-- Instructions to follow --
Collect every line in the data below that contains the word "resolution", and copy each one in full. Matching is case-sensitive.

-- Extracted records --
------------------------------
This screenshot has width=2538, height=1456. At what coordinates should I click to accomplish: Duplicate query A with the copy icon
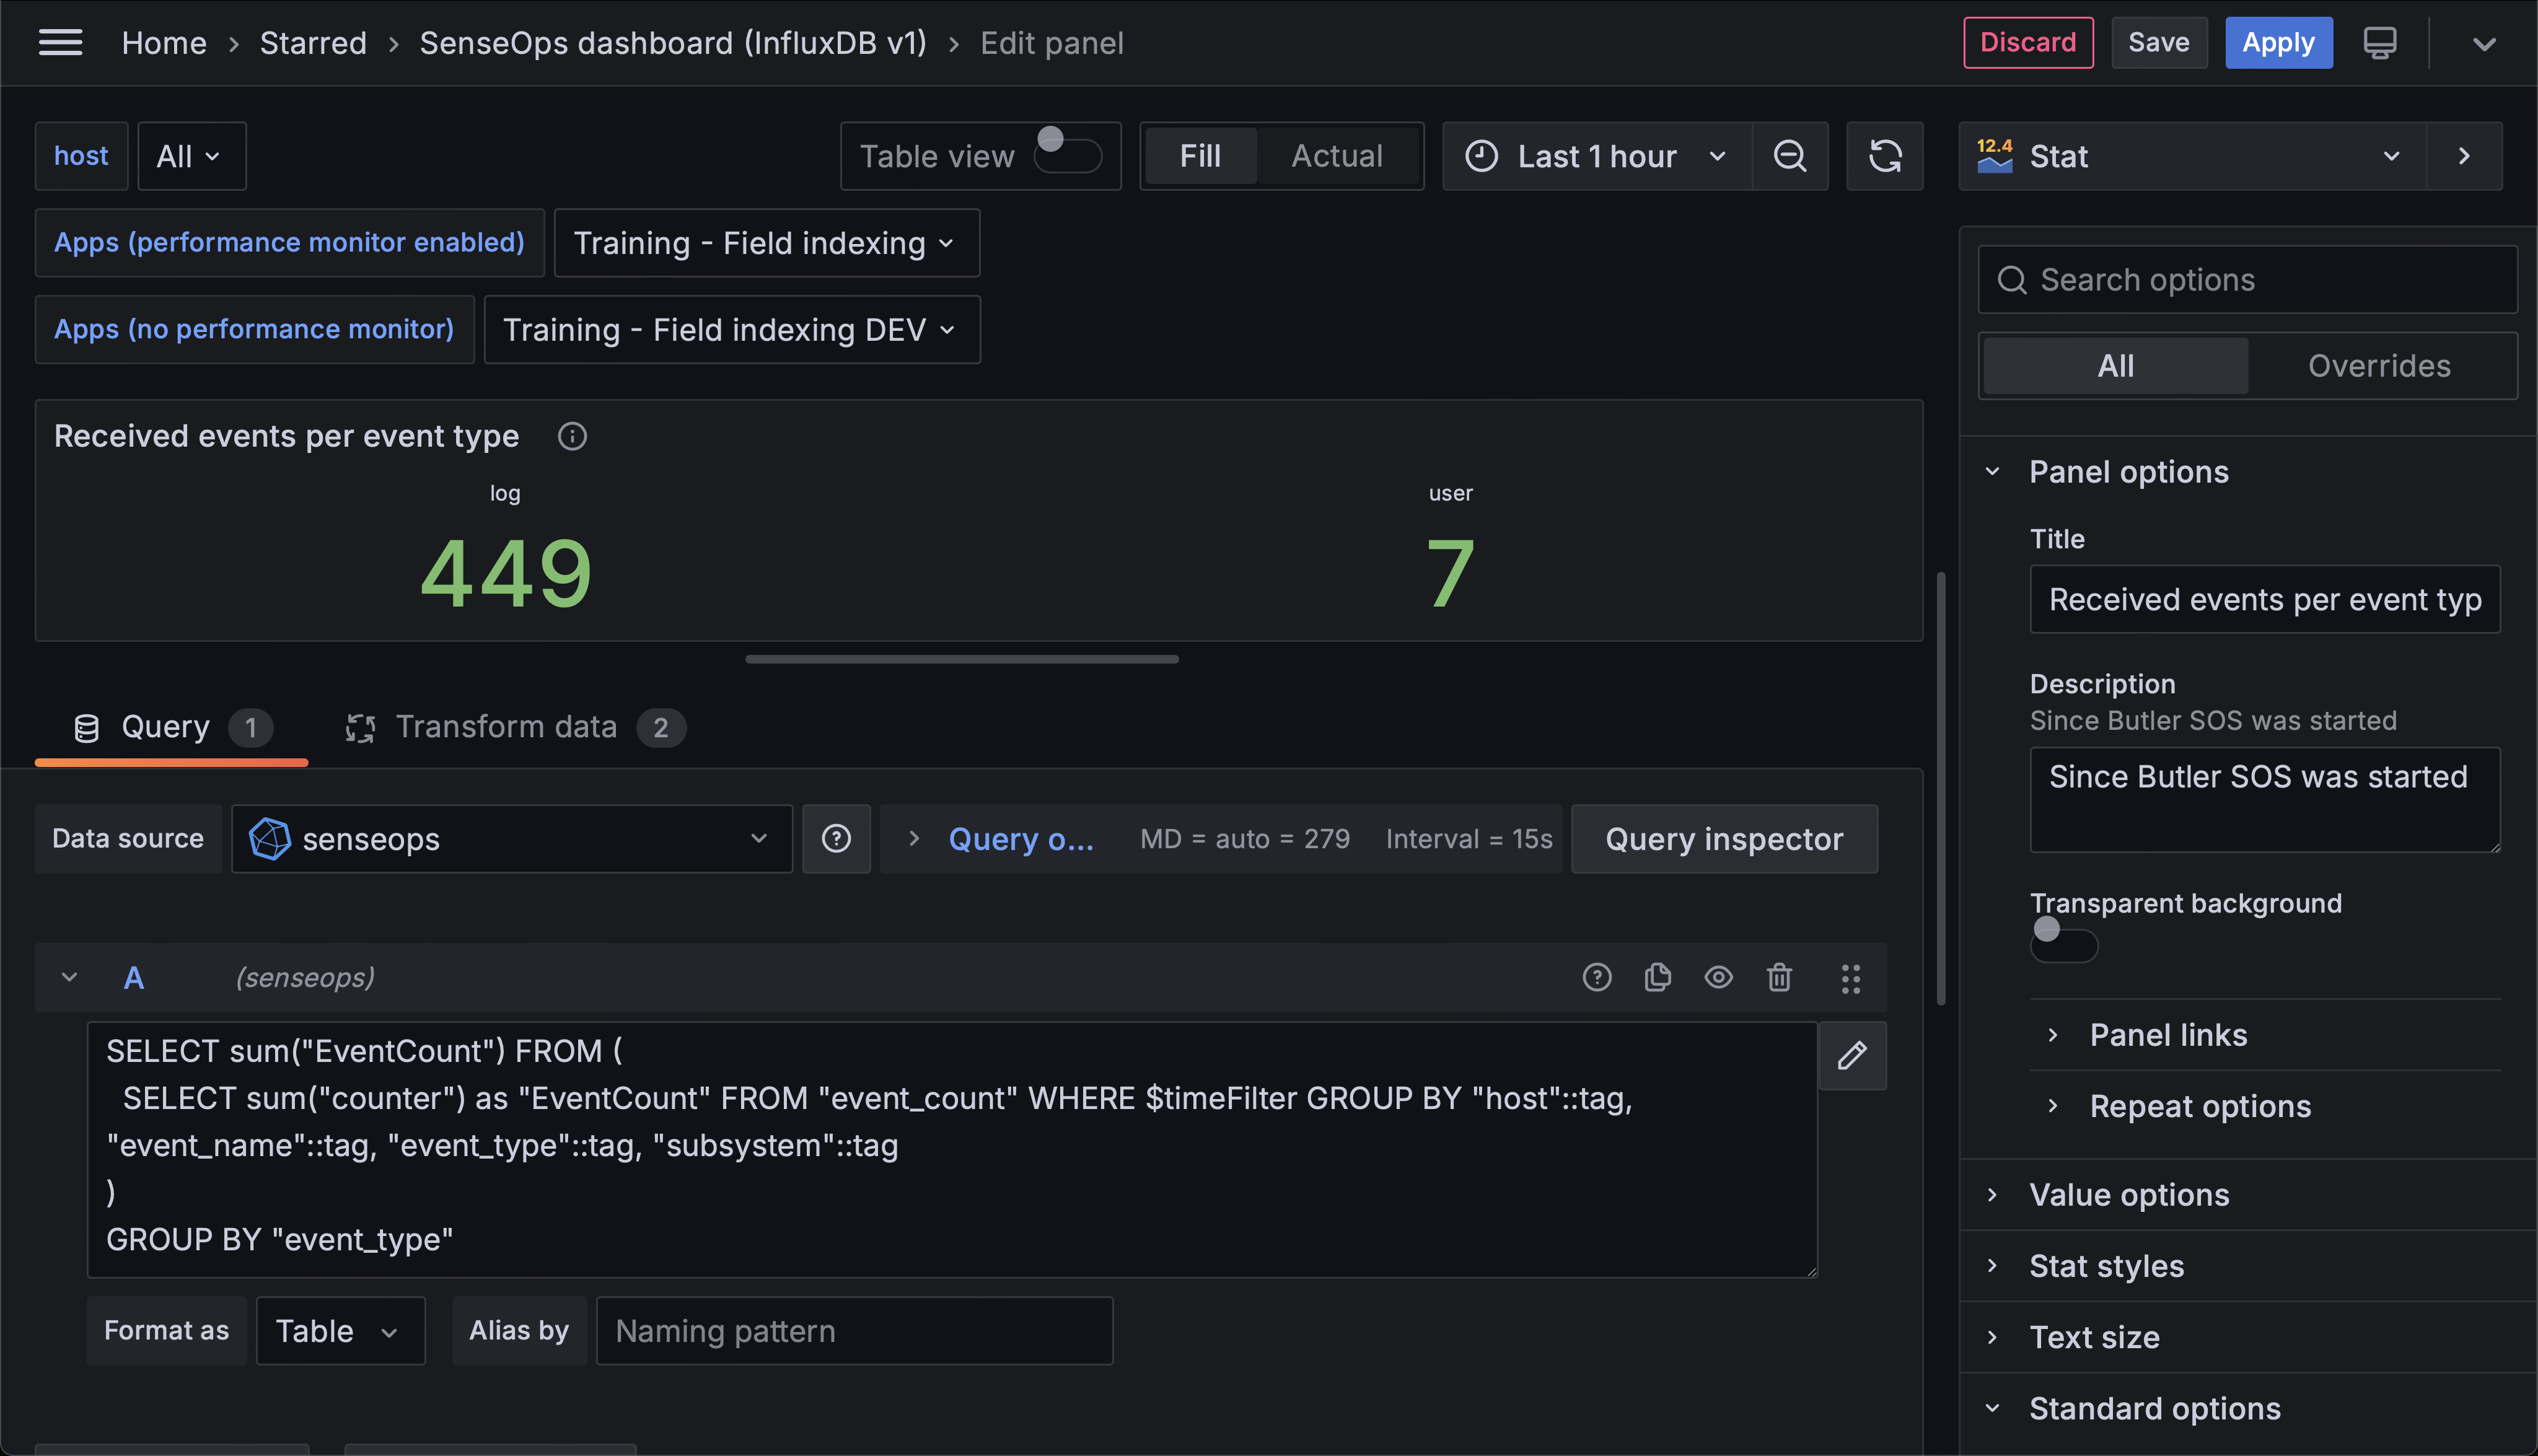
------------------------------
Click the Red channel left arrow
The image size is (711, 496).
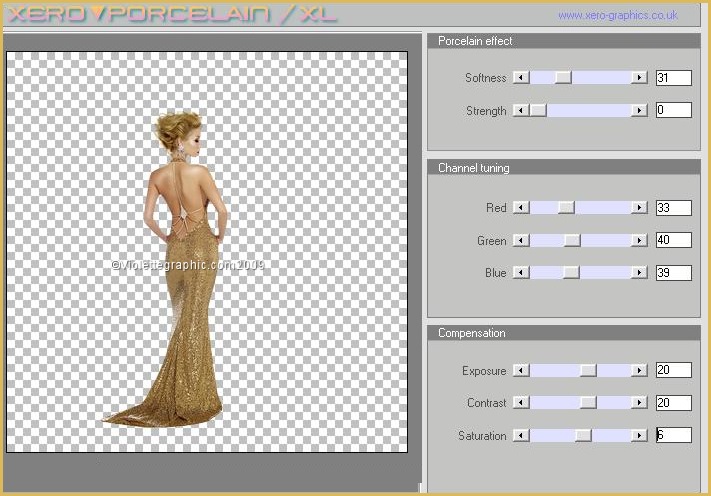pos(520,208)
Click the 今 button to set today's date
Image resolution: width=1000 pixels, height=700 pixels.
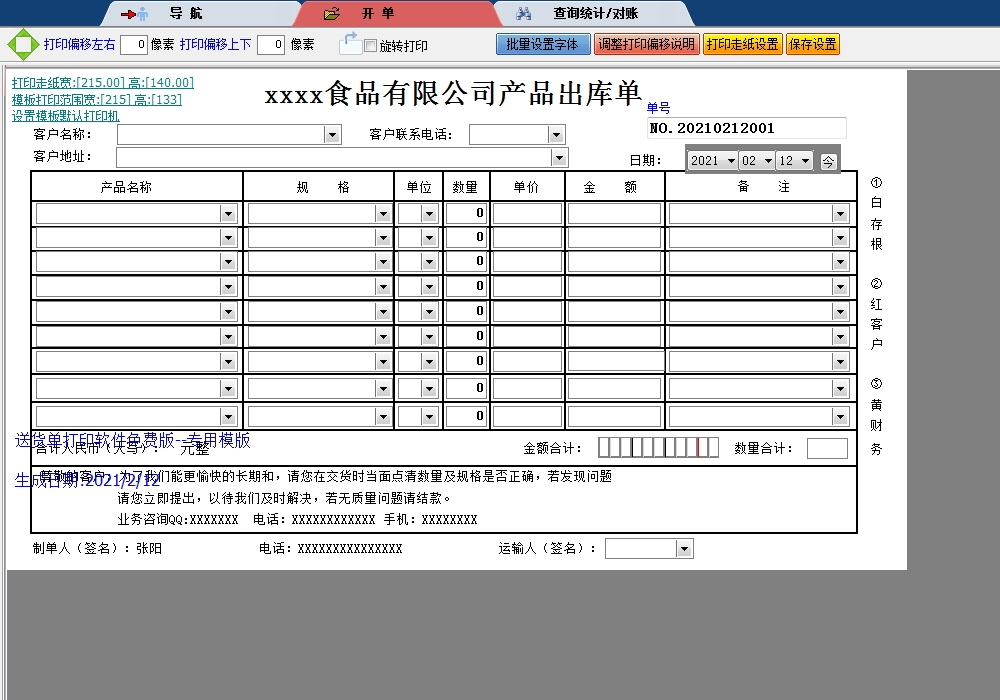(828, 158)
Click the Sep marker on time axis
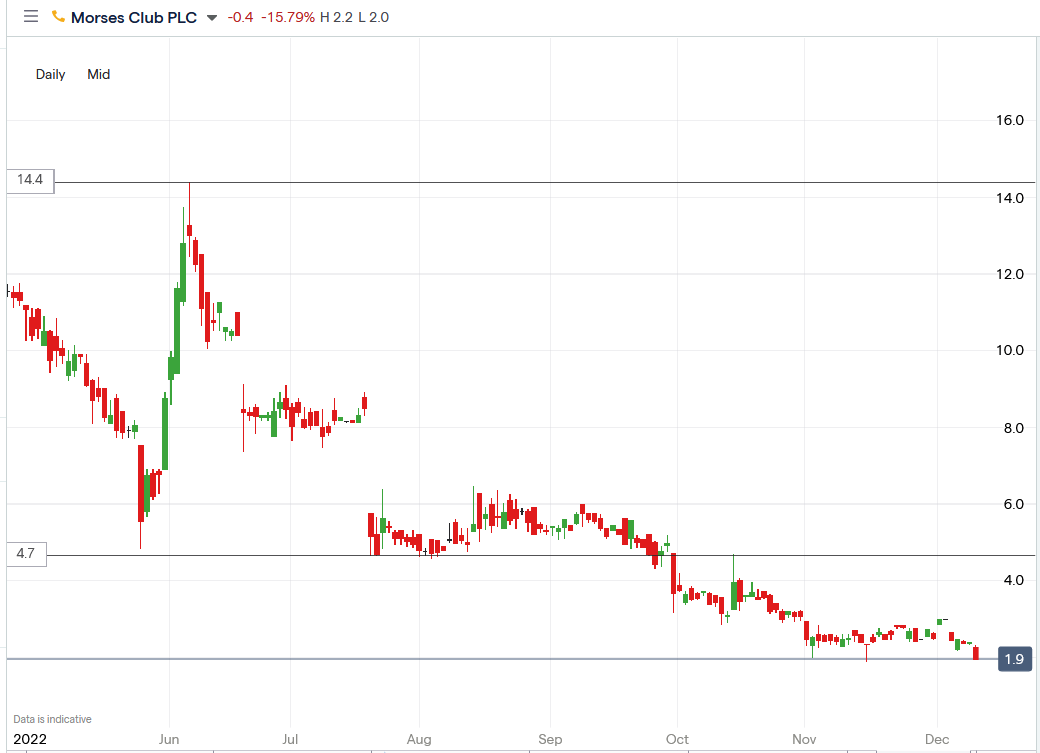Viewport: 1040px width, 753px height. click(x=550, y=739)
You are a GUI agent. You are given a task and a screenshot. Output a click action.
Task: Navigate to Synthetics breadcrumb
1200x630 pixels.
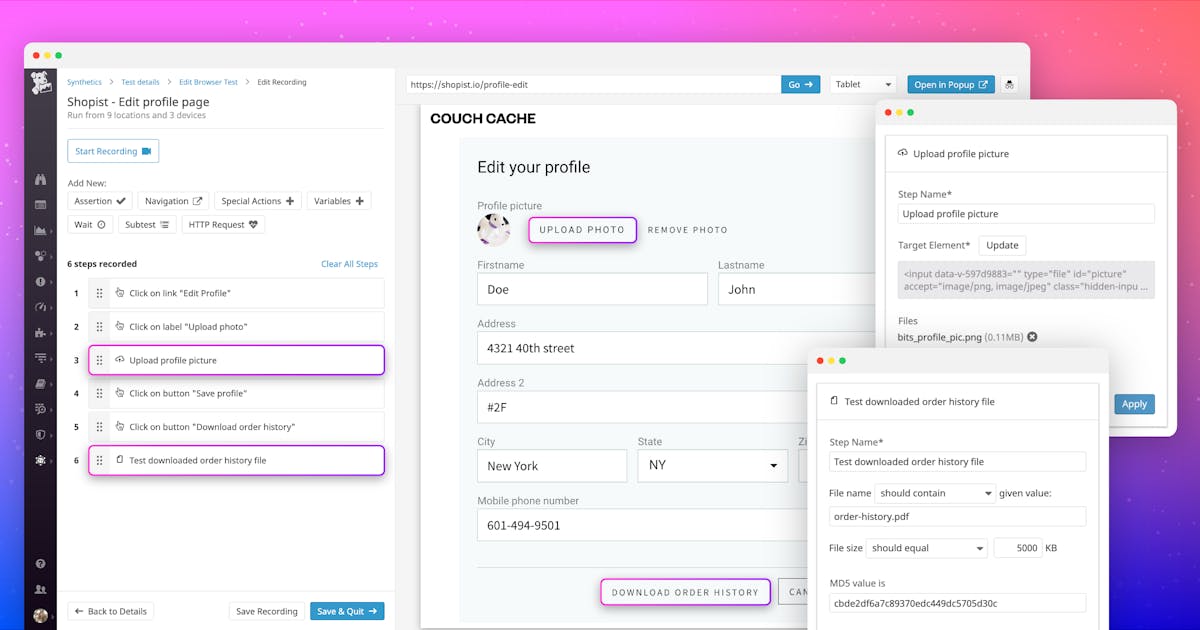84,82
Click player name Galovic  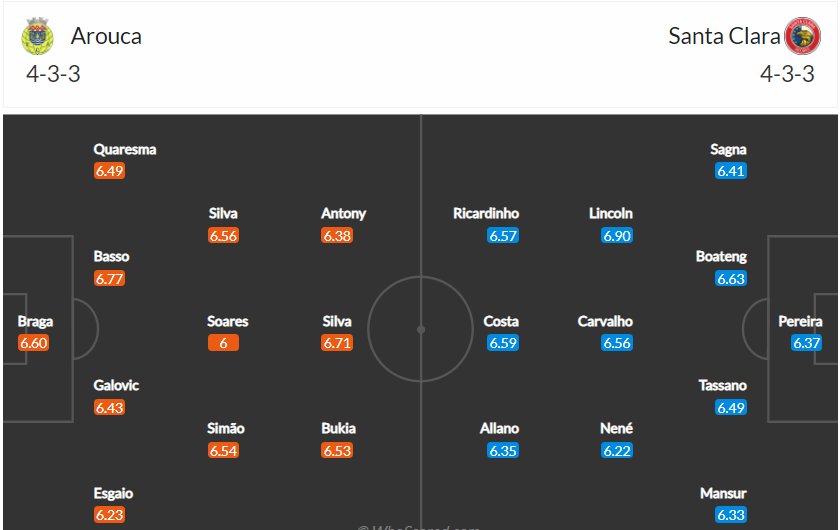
------------------------------
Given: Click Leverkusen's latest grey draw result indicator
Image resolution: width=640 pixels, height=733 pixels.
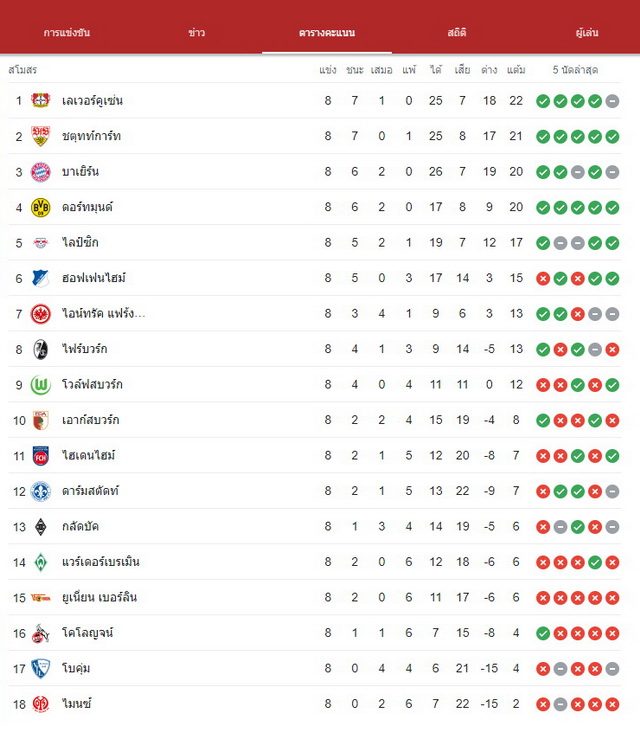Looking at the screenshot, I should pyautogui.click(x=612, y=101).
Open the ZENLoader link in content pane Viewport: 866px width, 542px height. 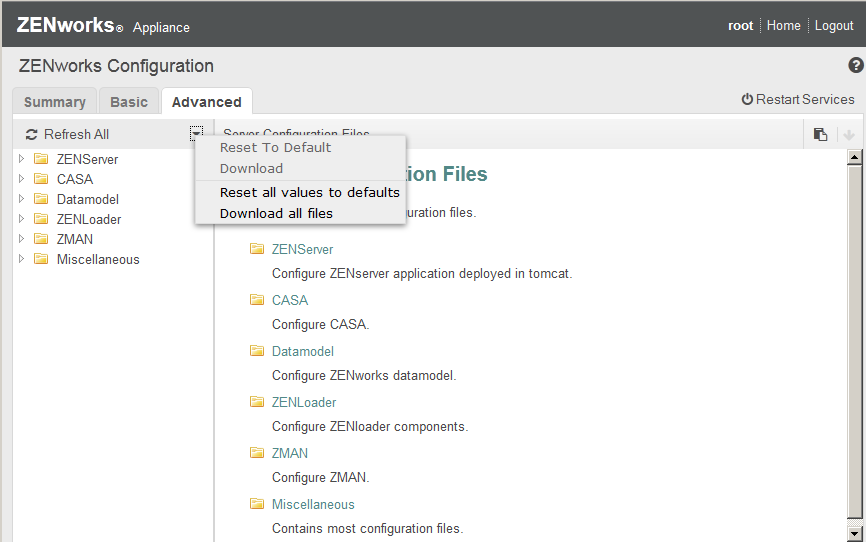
------------------------------
-- Full answer --
Image resolution: width=1000 pixels, height=700 pixels.
Image resolution: width=640 pixels, height=733 pixels.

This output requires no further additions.